As the title character, Denis O'Hare is small, fastidious, nervous, fearful of venturing outside. Brendan Fraser's Kjell Bjarne is his opposite: big, with a booming voice and a bit of a slob, he's outgoing and desperately wants to meet a woman.
Helping the pair is a social worker, Frank Asli, played by Jeremy Shamos, who checks on them but also gives them the tough love they need. Jennifer Coolidge is hilarious as several characters, including the pregnant upstairs neighbor, Reidun, and Richard Easton is poignant as Alfons Jorgensen, an elderly poet who befriends them.
This was my first time seeing any of these actors onstage and I really enjoyed all of the performances. O'Hare and Fraser were especially great to watch. They created memorable, quirky characters without making them too cutesy or over the top.

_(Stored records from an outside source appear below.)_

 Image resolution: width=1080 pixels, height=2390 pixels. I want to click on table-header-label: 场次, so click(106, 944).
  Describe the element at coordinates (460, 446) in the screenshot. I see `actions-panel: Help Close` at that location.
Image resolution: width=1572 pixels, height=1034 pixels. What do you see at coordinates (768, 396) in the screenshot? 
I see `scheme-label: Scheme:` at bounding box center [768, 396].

We're never quite sure what the problems are with Elling and Kjell Bjarne. Elling seems to have had a very strong attachment to his late mother and Kjell Bjarne seems to have been "different" all his life. (From my front-row seat in the left orchestra, I saw a little more of Fraser than I'd anticipated in a scene where the two exchange underpants. But not in a bad way!)
No matter their history, the people they encounter accept them for who they are. Elling is not only about finding your way in the world, it's also about making a family - maybe not the one you were born into but one that's just as caring and loving nonetheless.

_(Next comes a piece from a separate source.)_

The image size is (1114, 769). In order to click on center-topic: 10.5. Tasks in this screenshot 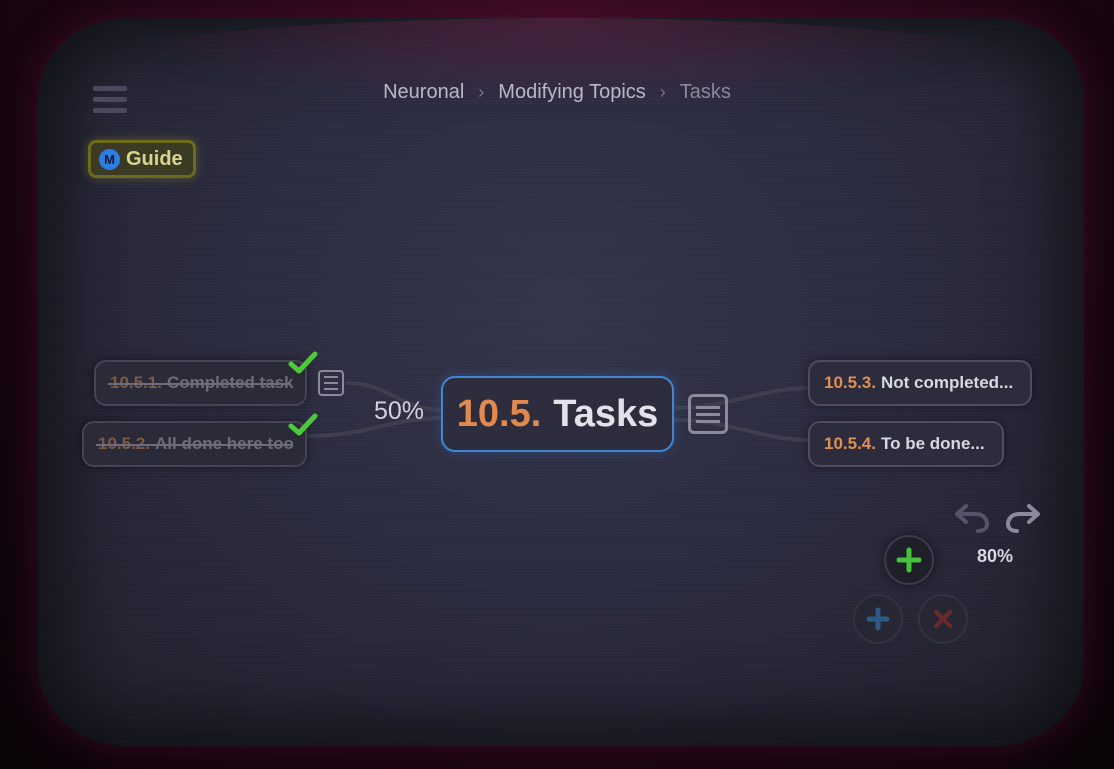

Scott Pask's scenic design is sparse - the apartment has a couple of beds, a table and chairs, an armoire. There are some nice touches, like the tiny Norwegian flags on a tiny Christmas tree. It's snappily directed by Doug Hughes. I don't know where costume designer Catherine Zuber got Kjell's hat but I love it!
Elling started out as a novel by Ingvar Ambjornsen, then became a movie and received an Oscar nomination for Best Foreign Language Film and finally, was adapted for the stage by British writer Simon Bent.
This isn't a deep play but it's sweet and it tells the story of its two main characters with humor and affection. I was so sorry to learn today that it's closing on Sunday, only a week after opening night. I wish Elling had found a bigger audience.
For me, the joy came from watching Elling and Kjell Bjarne slowly gain confidence as they interact with the outside world. At first, I was afraid I was laughing at them but really, I was rooting for them to succeed.